= United States Air Force Academy Drum and Bugle Corps =

Military band of the United States Air Force

The Drum and Bugle Corps performing prior to the start of a USAFA football game against Idaho State University at Falcon Stadium.

The United States Air Force Academy Drum and Bugle Corps also known as the Flight of Sound is the drum and bugle corps of the United States Air Force Academy and a military band in the United States Armed Forces. Unlike United States Air Force Academy Band, the drum and bugle corps is staffed by USAFA cadets from the Cadet Wing. 80 cadets make up the band, with 60% of the members being from the freshman class. The two bands perform in different uniforms, with the former wearing the full dress uniform of the United States Air Force while the latter wears the standard cadet uniform. Compared to the United States Marine Drum and Bugle Corps, it is not a full time band.

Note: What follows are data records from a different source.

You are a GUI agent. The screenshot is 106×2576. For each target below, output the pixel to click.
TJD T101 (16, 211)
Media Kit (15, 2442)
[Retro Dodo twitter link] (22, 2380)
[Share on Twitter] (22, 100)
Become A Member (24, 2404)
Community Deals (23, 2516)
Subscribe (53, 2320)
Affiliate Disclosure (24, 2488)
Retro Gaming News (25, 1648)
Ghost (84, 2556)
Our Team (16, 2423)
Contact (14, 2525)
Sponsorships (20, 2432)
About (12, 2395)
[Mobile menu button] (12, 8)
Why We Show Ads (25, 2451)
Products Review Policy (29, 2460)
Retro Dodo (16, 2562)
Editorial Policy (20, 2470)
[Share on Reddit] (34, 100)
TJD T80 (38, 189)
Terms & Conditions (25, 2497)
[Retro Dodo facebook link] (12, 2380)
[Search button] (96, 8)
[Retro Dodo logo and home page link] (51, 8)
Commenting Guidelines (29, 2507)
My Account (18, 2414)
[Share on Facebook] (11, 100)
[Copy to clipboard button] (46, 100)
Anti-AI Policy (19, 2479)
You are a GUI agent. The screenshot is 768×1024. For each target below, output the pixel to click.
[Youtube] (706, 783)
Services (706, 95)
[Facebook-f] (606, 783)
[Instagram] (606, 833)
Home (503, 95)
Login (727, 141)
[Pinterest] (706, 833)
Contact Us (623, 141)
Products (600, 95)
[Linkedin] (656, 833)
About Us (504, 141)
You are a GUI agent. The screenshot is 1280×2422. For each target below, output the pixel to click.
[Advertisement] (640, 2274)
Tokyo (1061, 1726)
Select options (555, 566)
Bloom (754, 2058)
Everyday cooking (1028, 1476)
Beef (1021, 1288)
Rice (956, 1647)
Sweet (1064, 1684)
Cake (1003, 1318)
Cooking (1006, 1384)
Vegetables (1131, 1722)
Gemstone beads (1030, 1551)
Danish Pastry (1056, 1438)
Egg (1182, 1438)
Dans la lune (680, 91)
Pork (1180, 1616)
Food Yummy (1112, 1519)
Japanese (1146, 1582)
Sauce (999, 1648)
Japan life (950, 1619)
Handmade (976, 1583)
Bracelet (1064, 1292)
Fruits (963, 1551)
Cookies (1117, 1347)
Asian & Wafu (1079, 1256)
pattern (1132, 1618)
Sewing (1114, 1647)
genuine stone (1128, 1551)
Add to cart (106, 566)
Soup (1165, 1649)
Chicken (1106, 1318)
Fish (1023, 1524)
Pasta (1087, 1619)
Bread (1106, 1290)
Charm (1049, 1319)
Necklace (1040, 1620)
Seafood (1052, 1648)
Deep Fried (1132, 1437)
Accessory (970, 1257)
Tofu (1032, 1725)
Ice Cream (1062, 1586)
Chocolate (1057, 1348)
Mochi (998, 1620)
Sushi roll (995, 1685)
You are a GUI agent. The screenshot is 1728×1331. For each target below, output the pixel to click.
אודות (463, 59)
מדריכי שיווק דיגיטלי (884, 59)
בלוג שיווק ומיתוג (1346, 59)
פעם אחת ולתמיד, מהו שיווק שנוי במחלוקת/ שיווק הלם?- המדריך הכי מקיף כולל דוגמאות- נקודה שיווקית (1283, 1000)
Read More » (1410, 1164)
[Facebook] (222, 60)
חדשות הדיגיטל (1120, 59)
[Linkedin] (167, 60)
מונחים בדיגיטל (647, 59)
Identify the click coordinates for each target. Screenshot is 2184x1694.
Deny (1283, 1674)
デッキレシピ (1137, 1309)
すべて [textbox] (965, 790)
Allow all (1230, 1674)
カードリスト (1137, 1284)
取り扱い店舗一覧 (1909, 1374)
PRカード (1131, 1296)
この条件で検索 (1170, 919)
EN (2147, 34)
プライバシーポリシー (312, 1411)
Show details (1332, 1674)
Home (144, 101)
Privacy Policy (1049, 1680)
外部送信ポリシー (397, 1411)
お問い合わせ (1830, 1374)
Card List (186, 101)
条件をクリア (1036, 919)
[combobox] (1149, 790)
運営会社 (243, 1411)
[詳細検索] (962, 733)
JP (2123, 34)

It was established in 1948 in Washington, D.C. as the United States Air Force Drum and Bugle Corps, serving the entire nation. It was based at Bolling Air Force Base along with the United States Air Force Band and later the WAF Band. One-fourth of its musicians were local high school graduates who joined the air force. Master Sergeant Truman Crawford (1934 – 2003) was the senior non-commissioned officer and musical director of the band in its latter years as a national band, having gained rapid promotions since his introduction to the band as a baritone bugler. During his tenure, Crawford transformed the band into a contemporary ensemble from a stationary band with a repertoire consisting of mostly martial music. He would later become the music arranger for, and then the director of, the USMC Drum and Bugle Corps, retiring with the rank of Colonel. The corps was decommissioned and its elements were reassigned to the USAFA in 1963 and later to the cadet wing in 1972. The corps was first under the direction of Cadet Al Howey. In August 1970, Technical Sergeant Robert College became the first enlisted man in the air force to retire from a Drum & Bugle Corps when he did so that year.

Like a college marching band, it provides support for sporting events such as football and basketball games and particularly performs drill routines during the former. It plays at home and away games, having visited institutions of higher education such as Fresno State University and Idaho State University. Like many United States military bands, it supports events related to its unit (in this case the academy) and provides musical support for and on behalf of it. Many members of the USAFA Band train members of the drum and bugle corps in its musical presentation. It has been the winner of 20 inter-service academy D&B competitions. The Corps has represented the academy at the United States presidential inauguration, the Macy's Thanksgiving Day Parade, and the Tournament of Roses.